Shortly after this bug, I also changed my testing setup to fail if the coverage report comes in under 100%. Again this isn’t about coverage for coverage’s sake; it’s about having a loud signal of something going wrong as opposed to a quiet, easy-to-ignore one. Remember, it took me more than a month to notice this problem — even though the evidence was there in the build output — because the coverage report didn’t affect the build status. I use a coverage metric as part of the CI build on all of my personal apps and libraries now, but I usually only turn it on once I’ve got the code and tests at a point where I trust them, rather than just rushing to get to 100% coverage as quickly as possible.

Everybody falls down sometimes

Finally, since all of the examples above were from my own personal projects (which mostly are single-person efforts, plus the occasional helpful pull request from a stranger), I want to mention something about Django itself.

For the last few years I’ve given occasional conference talks and tutorials on Django and web application security. The tutorial versions (for those who aren’t familiar with this: tutorials at PyCon and DjangoCon are in-depth three-hour sessions on particular topics; I’ve given the security tutorial once at DjangoCon US and once at PyCon US) spend much of their time going over categories of security issues and ways Django and Python can help protect you from them, or at least give you tools to mitigate them. The rest of the material — and the main focus of the shorter talk-length versions — is a historical tour of how Django’s security policies developed, and themes in the security issues that have been disclosed in Django over the years.

I like giving that talk because Django apparently has something of a reputation for security, and it’s good to talk about how you can build a good reputation while still making mistakes. When I gave the tutorial at PyCon 2017, I crunched the numbers and found that Django had averaged one security issue or advisory every 66 days over the preceding eleven years. For the record, I think the good reputation mostly stems from our having public security policies; responding quickly to reported issues; and the amount of work that’s gone into Django itself to try to protect you out of the box from some of the most common security issues in web applications, and to fix any mistakes the Django team makes in the framework itself. We fall down, a lot, and what matters most is that we get back up and learn from it.
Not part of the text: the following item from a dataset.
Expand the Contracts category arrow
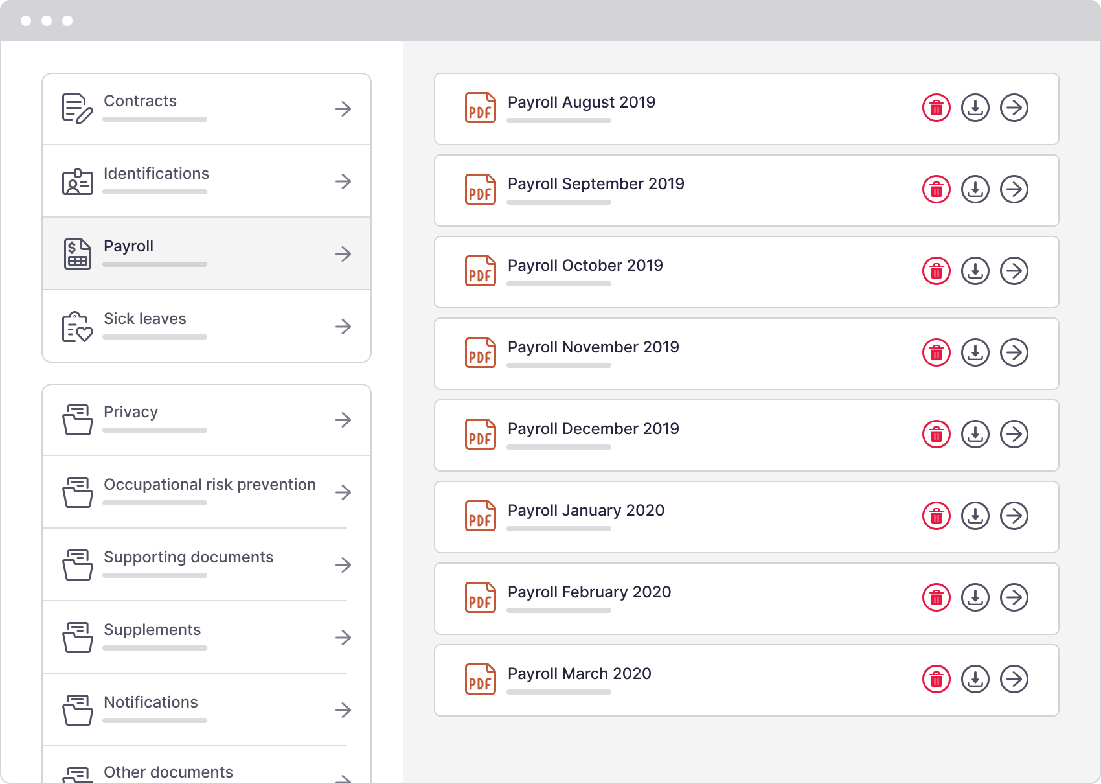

Mistakes are opportunities to learn and grow, and that’s the way we should talk about them. Even when I make “silly” mistakes like forgetting how filters work in a Django template, there’s something I can learn from that: have the documentation open while I’m working! Especially if I’m working on something I don’t do often, like writing templates. And these days, I do that: even though I’ve literally written books on how to use Django, I still always have at least a couple tabs open to Python or Django documentation while I’m writing code, because I’m human and I forget things sometimes.

And that really is the lesson I want to get across today. Your feeling about yourself as a programmer should not depend on never making a mistake. You’re human, as are we all, and we all mess up from time to time. Sometimes we even forget really basic things that make us feel embarrassed afterward; I certainly do that. But feeling embarrassed, or stupid, or unqualified, even though it’s natural, needs to not be the only response. Everybody makes mistakes. What marks the good people is how they react and learn afterward.